Dave Chamberlin

Personal information
- Full name: David Chamberlin
- Born: 10 May 1955 (age 70) Sydney, New South Wales, Australia

Playing information
- Position: Centre, Wing
Club
| Years | Team | Pld | T | G | FG | P |
| 1974–80 | Cronulla-Sutherland | 85 | 45 | 0 | 0 | 135 |
- Source: As of 13 April 2019

= Dave Chamberlin =

Australian rugby league footballer

Dave Chamberlin is an Australian former rugby league footballer who played in the 1970s and 1980s. He played for Cronulla-Sutherland in the New South Wales Rugby League (NSWRL) competition.

==Background==
Chamberlin played junior rugby league for Cronulla-Caringbah.

==Playing career==
Chamberlin made his first grade debut for Cronulla in 1974. In 1977, Chamberlin finished as the club's second highest try scorer for the season with 10 tries. In 1978, Chamberlin scored 10 tries in 19 games as Cronulla finished 2nd on the table and qualified for the finals. Cronulla defeated Manly in the opening week of the finals series 17-12. Cronulla then defeated minor premiers Western Suburbs to reach their second grand final against Manly.

In the Grand Final, Chamberlin played at centre partnering Steve Rogers as Cronulla went to a 9-4 lead in the second half before Manly came back to hit the front 11-9. A Steve Rogers penalty squared it at 11-all but he then missed a desperate late field-goal attempt and at full-time the scores remained locked.

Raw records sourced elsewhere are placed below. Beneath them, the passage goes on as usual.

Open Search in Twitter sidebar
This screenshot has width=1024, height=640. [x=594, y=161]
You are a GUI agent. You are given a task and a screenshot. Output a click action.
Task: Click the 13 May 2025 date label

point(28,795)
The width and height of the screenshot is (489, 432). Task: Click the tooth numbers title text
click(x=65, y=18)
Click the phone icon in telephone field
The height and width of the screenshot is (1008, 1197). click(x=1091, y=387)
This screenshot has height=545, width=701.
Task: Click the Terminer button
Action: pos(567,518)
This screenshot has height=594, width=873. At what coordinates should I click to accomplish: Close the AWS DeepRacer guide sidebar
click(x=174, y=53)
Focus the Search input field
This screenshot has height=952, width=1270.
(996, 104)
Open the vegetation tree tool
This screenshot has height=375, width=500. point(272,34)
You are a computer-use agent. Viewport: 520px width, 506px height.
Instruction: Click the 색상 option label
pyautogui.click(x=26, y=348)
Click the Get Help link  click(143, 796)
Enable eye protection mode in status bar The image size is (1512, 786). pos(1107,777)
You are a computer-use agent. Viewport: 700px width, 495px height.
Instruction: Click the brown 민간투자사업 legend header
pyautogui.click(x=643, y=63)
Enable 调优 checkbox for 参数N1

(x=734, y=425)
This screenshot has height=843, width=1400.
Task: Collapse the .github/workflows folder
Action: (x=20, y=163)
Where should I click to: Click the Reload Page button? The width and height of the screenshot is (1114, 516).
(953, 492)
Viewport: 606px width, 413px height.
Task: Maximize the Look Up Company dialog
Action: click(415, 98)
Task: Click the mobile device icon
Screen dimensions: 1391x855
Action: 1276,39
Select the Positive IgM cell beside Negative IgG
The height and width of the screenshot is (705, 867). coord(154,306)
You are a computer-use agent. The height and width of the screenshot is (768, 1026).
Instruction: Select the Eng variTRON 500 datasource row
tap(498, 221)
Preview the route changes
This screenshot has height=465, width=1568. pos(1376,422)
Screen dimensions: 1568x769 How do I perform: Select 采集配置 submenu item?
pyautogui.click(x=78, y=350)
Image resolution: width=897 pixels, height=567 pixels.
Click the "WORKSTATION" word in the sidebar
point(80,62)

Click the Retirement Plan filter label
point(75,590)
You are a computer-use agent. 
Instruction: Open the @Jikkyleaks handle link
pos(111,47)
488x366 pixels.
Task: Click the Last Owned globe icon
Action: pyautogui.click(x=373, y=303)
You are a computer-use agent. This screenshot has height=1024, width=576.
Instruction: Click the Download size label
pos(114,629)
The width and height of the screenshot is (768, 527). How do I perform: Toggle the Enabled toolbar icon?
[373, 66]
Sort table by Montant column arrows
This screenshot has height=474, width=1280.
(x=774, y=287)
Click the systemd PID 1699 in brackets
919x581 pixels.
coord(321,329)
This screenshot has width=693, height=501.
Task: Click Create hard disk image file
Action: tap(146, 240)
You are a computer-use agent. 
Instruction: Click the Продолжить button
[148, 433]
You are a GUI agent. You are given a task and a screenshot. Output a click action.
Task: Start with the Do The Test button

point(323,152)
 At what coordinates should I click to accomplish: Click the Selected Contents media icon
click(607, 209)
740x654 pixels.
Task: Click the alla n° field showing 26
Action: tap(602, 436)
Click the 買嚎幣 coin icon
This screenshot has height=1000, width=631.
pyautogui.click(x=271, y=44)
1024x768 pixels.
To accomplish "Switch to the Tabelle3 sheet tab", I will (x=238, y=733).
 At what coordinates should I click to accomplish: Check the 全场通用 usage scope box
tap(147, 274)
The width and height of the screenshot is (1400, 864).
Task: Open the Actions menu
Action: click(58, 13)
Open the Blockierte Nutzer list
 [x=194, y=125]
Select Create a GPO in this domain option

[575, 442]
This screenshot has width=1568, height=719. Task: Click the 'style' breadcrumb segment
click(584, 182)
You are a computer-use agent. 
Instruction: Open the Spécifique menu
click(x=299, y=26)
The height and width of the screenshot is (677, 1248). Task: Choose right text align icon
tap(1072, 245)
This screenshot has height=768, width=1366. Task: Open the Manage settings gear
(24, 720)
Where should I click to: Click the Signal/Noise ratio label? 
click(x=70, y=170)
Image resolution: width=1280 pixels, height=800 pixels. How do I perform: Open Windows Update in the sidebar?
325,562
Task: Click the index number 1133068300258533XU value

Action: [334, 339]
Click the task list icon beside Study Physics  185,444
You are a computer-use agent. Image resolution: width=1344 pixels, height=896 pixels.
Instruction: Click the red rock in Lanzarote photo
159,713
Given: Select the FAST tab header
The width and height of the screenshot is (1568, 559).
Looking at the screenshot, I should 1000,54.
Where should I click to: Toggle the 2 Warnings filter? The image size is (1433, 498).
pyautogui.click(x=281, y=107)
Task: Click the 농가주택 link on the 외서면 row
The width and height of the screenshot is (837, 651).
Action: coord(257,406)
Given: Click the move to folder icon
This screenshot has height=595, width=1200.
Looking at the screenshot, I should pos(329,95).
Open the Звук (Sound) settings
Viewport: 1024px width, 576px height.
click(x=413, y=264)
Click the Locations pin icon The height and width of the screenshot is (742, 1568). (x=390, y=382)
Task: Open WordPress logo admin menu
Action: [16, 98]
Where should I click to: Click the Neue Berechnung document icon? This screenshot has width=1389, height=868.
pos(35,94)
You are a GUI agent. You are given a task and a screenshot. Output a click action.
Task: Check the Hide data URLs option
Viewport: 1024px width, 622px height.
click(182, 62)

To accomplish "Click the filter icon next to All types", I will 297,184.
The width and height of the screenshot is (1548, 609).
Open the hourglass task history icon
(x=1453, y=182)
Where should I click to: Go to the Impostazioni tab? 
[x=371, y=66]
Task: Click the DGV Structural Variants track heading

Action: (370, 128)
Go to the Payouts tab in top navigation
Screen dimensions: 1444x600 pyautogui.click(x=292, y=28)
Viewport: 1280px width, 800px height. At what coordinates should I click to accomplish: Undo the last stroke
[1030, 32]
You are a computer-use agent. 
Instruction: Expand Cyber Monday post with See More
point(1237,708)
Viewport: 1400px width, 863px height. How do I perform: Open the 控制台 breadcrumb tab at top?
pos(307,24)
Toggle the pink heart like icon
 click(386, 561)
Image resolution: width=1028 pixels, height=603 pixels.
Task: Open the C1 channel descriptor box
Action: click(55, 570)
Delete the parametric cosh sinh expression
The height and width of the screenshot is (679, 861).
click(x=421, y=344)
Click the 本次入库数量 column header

Just 3 days later, Cronulla and Manly were required to contest a grand final replay to declare a winner as the Australian team had been announced the same week and were heading to England. Both Manly and Cronulla went into the replay with tired players but it was Manly who prevailed in the replay 16-0 winning their fourth premiership in front of a low crowd of 33,552.

Chamberlain retired at the end of the 1980 season scoring 45 tries in 85 games.